Celebrating random acts of kindness

New CIO Unsung People attracts international attention


A new CIO on Grounds, Unsung People, promotes and publishes random acts of kindness by strangers. 

Though the current state of affairs often elicits the shaking of heads and frowns, a new CIO on Grounds has made it its mission to change that. Unsung People, a new non-profit initiative, promotes kindness by collecting stories of random acts of kindness from around the world and sharing them on its website and other forms of social media.

While most CIOs run by University students begin here in Charlottesville, Unsung People has a unique beginning more than 8,500 miles away. Shreyas Hariharan, fourth-year Commerce student and president of Unsung People, said it was an act of kindness that inspired him to start Unsung People.

In his hometown of Bangalore, India, Hariharan said he saw an ambulance unable to move in heavy traffic. While everyone on the street — himself included — was stuck in the traffic, Hariharan said he noticed an auto rickshaw driver who persuaded drivers to move out of the way, allowing the ambulance to pass through more easily.

“It was pretty remarkable how he did it, but after he did it, everyone went about their day, including me,” Hariharan said. “I just felt that something as heroic as that which saved a life sort of just goes unnoticed, and it is very likely that a lot of things go unnoticed.”

After Hariharan discussed this experience with a couple friends from his high school, together they launched Unsung People as a platform of stories about random acts of kindness to promote positivity, express gratitude and increase happiness levels universally.

Upon coming back to the University after the summer, Hariharan co-founded a team on Grounds. Unsung People prides itself in establishing a connection between people of different cultures and backgrounds through a simple concept.

“People see a lot of negative things, either on media or other forms, and think that the world is more dangerous than it is and become fearful of other people,” Hariharan said. “Something that we want to do is reestablish that trust in … random people.”

Unsung People’s international exposure element has attracted a lot of attention from many students, including second-year Engineering student and Turn Up director Parisa Roohafzaii, who is responsible for planning the biweekly events Unsung People has on the Lawn.

“It is really interesting to me because I wanted something different,” Roohafzaii said. “One thing that really drew me in is that this started in another country, and we’re trying to bring it to [abroad].”

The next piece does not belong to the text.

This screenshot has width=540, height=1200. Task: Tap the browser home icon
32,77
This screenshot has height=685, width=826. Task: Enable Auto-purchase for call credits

Aiming to promote kindness, Unsung People has made its mark at the University by asking students to recall moments of kindness they have experienced, ranging from returning a lost ID card to paying for someone in line for food.

Second-year College student Michael Bateman, who serves as the chief operating officer of the University’s group, said the group shifts focus away from a common “mean world syndrome,” which causes people to view the world as more dangerous than it actually is.

“[Fighting the mean world syndrome is] something that’s really important because the world actually is a much better place than is was 10, 20, 30 years ago,” Bateman said. “That’s what we want to highlight — the common humanity and goodness in the world.”

Touching hearts both here and abroad, the non-profit recently won an award for Social Concern in India from St. Joseph’s College.

“We wanted to have a strong international presence because if you see stories from different places — though there might be differences in what people do and what people appreciate — at the end of the day everyone is universally kind and everyone appreciates people being selfless,” Hariharan said.

Though still a relatively new CIO on Grounds, Unsung People has bases in India, Florida and Virginia. The non-profit looks forward to expanding in areas like Madrid and London and continuing to spread positivity.

“People will open a door for you or someone picks up something you dropped, and we always brush that stuff off our shoulders and don’t take into account how kind that is, because someone doesn’t have to do that for you,” Roohafzaii said. “For me, it’s just noticing those things and making those things a bigger deal because those are the things that make a bigger difference in our lives and make us feel better. These little things bring happiness to people’s lives.”